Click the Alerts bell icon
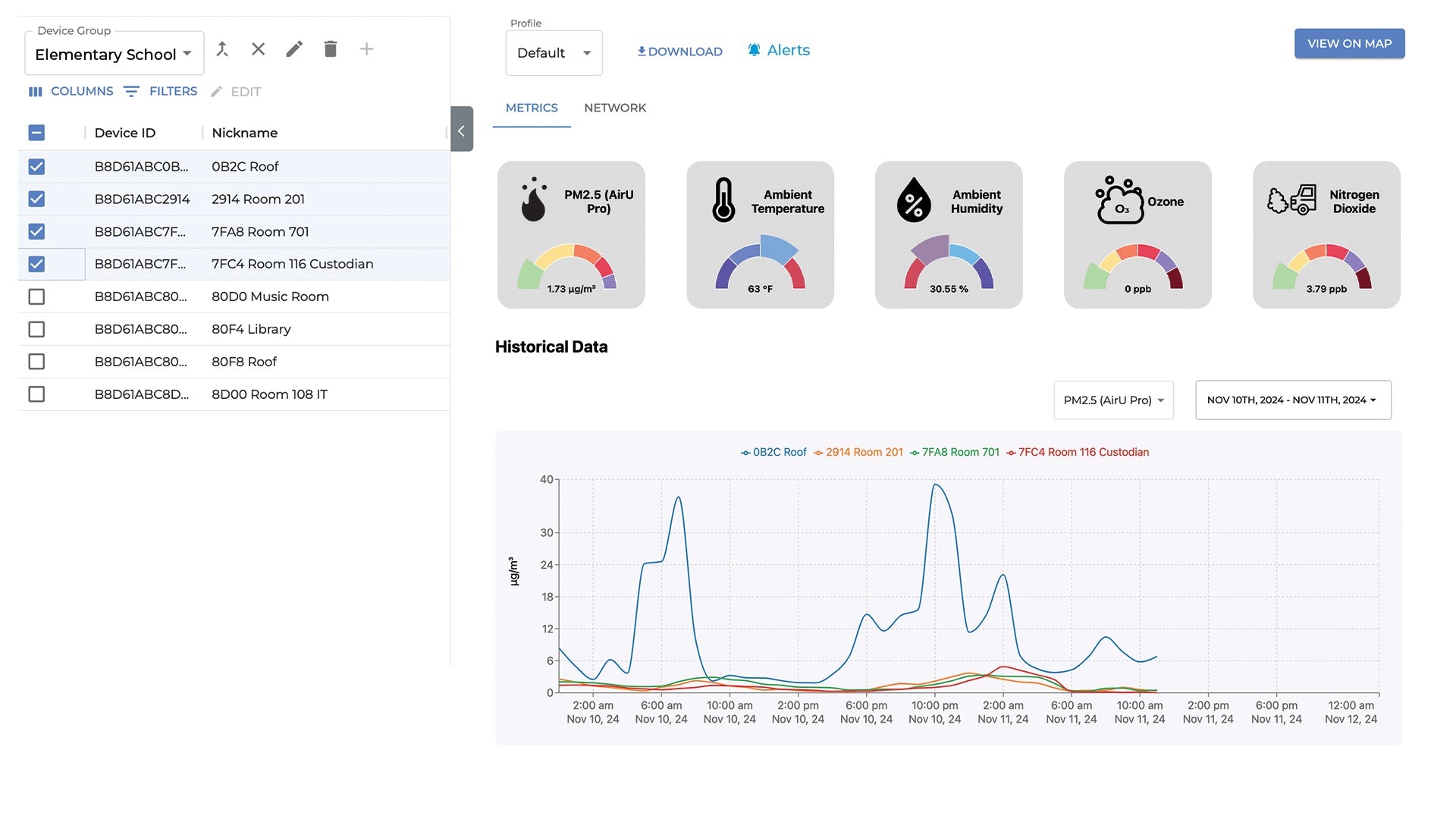 tap(754, 50)
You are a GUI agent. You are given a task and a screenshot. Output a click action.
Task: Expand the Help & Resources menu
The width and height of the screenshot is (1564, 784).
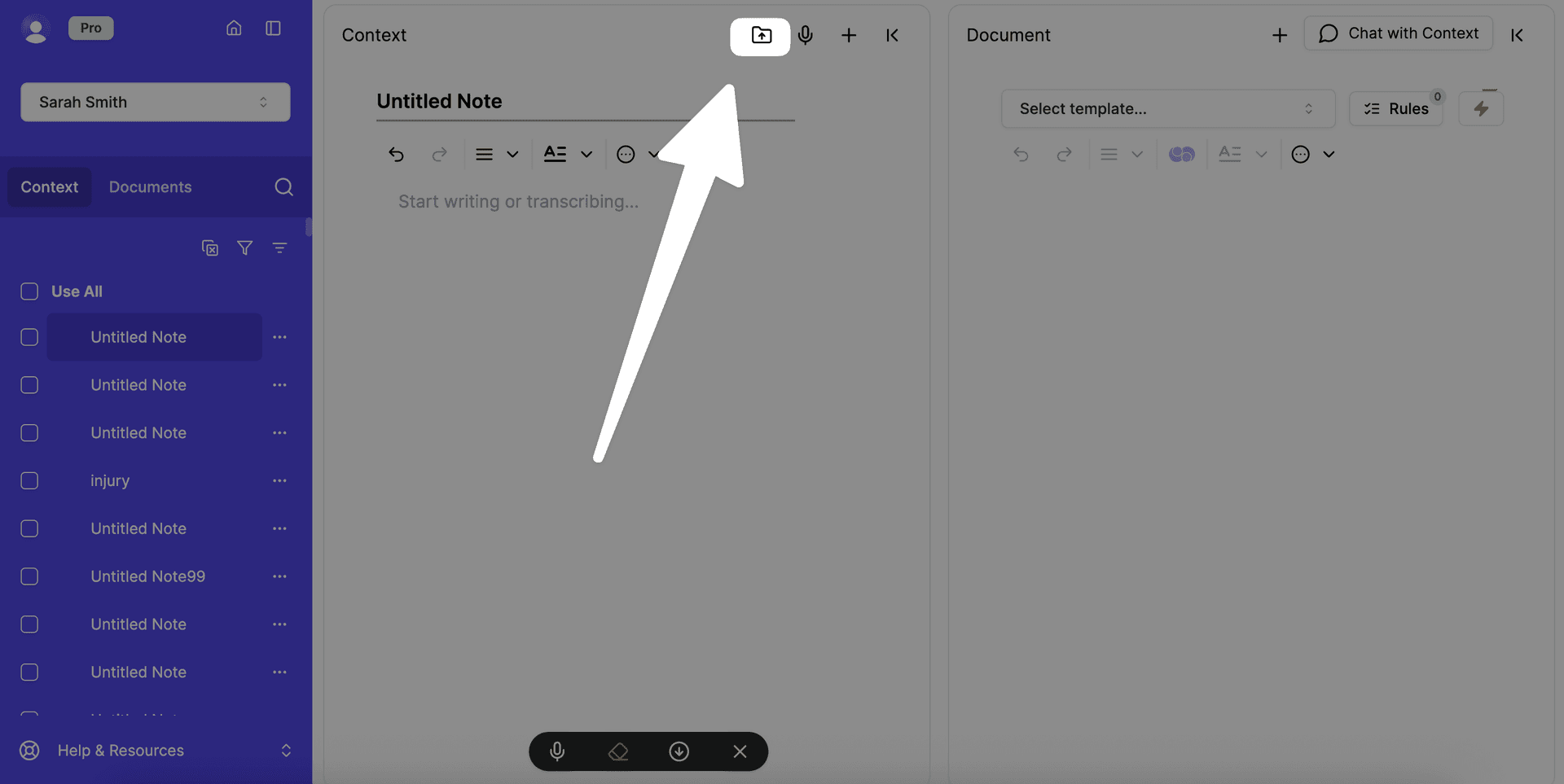click(120, 750)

====

Copy the listing above word for word. Do not include the pictures.

- [SOLVED EXERCISE]
Click the Alerts bell icon
 tap(754, 50)
You are a GUI agent. You are given a task and a screenshot. Output a click action.
Task: Expand the Help & Resources menu
The width and height of the screenshot is (1564, 784).
click(120, 750)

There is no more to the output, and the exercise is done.